If we accept the premise that technical debt is the difference between what we want the code to be and what the code actually is, we can treat technical debt like new requirements.
Most development shops have a process for new requirements. That process usually involves describing the new feature, estimating the benefits (additional revenue, reduced expenses), estimating the effort, scheduling the work, testing, and deploying the new requirements in a new version.
An organization can use a similar process for technical debt. Technical debt must be described ("module X fails to meet code style rules 12, 14, and 17" or "library Y is obsolete"), estimated for benefits, estimated for effort, scheduled, tested, and deployed.
Technical debt does vary from new requirements in two ways. First, new features are often about revenue or cost reduction, and technical debt is about the reduction of risk. This difference often makes new requirements more desirable; revenue is often better than less risk, especially for a working system.
The second difference is the sponsors for changes. New features often have organizational sponsors. They may have titles such as "product owner", "VP of marketing", or "user representative". These sponsors make the case for the new feature, presenting the benefits to the managers who control the project budget.
In contrast, the sponsors for technical debt are (almost always) developers. It is the developers who see the problems in the code, the developers who want to improve things.
But "improving the code" is not a goal that makes sense for the business. Managers are concerned with four general topics: money, time, risk, and politics. "Improving the code" is not one of them. To get managers to "buy in" to the effort to reduce technical debt, developers must make the case in management terms. They have to convert "improvement to the code" into one of money, time, risk, and politics.
A change to eliminate technical debt may, on occasion, offer a reduction in cost, but usually the benefit is a reduction in risk. To get time and resources to reduce technical debt, developers must present a clear case about the risk caused by the current code, and possible costs (money, time, delayed releases) in the future.
If developers can make their case, then the process for technical debt is quite similar to the process for a new feature. Changes for technical debt can be identified, described, tracked, prioritized, estimated, scheduled, implemented, and deployed.

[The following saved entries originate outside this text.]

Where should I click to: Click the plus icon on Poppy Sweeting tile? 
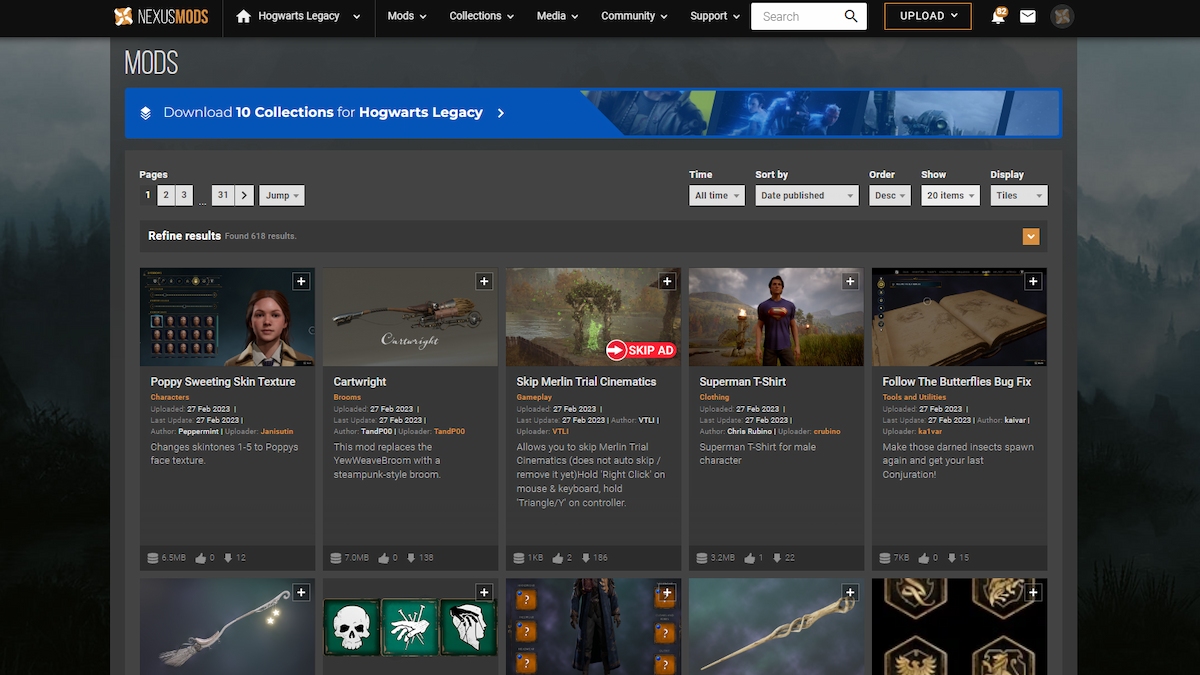point(301,282)
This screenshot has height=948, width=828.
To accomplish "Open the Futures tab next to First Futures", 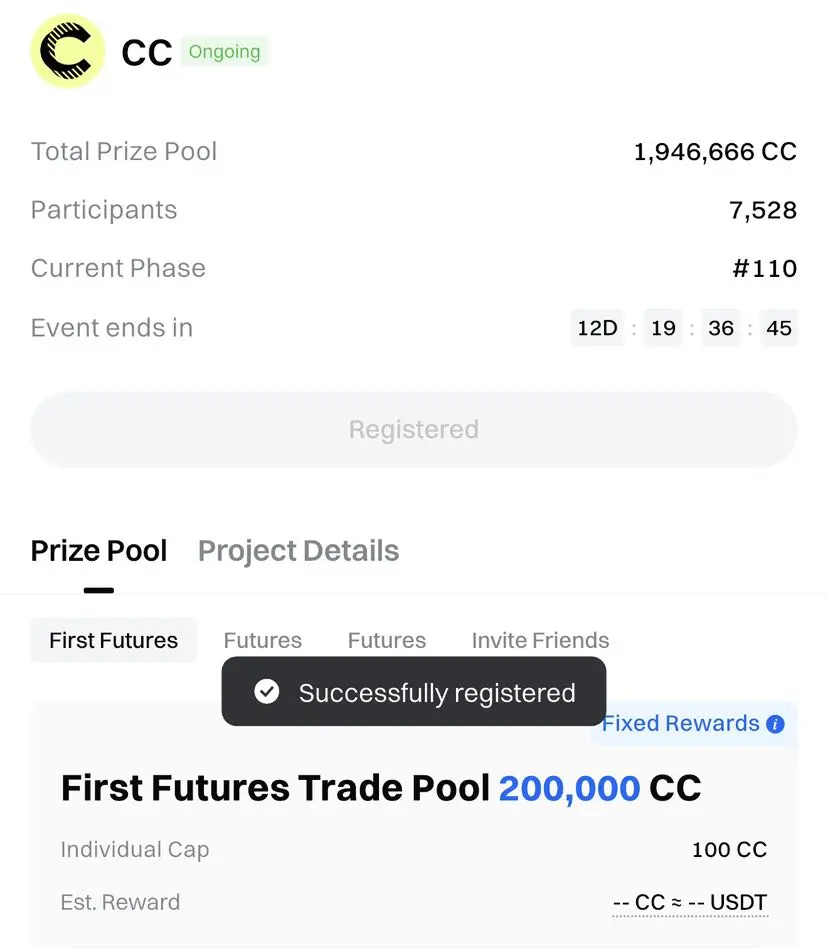I will point(263,640).
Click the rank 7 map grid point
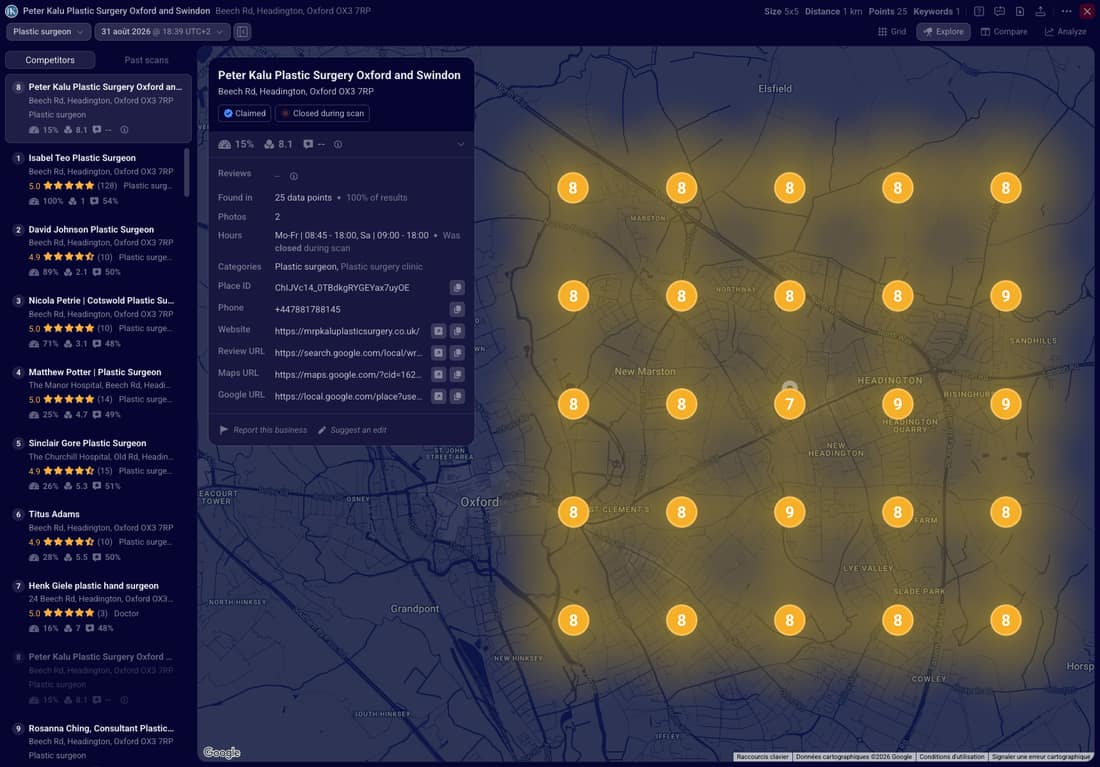Screen dimensions: 1100x767 click(x=789, y=404)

Technical debt is not a mysterious aspect of software development. It can be described and measured, and the effort to reduce it can be estimated, prioritized, scheduled, and implemented -- just like the efforts for new features. The big difference between technical debt and new features is that technical debt is about risk, and new features are about money. Any organization must balance the needs of money, time, risk, and politics -- that's management.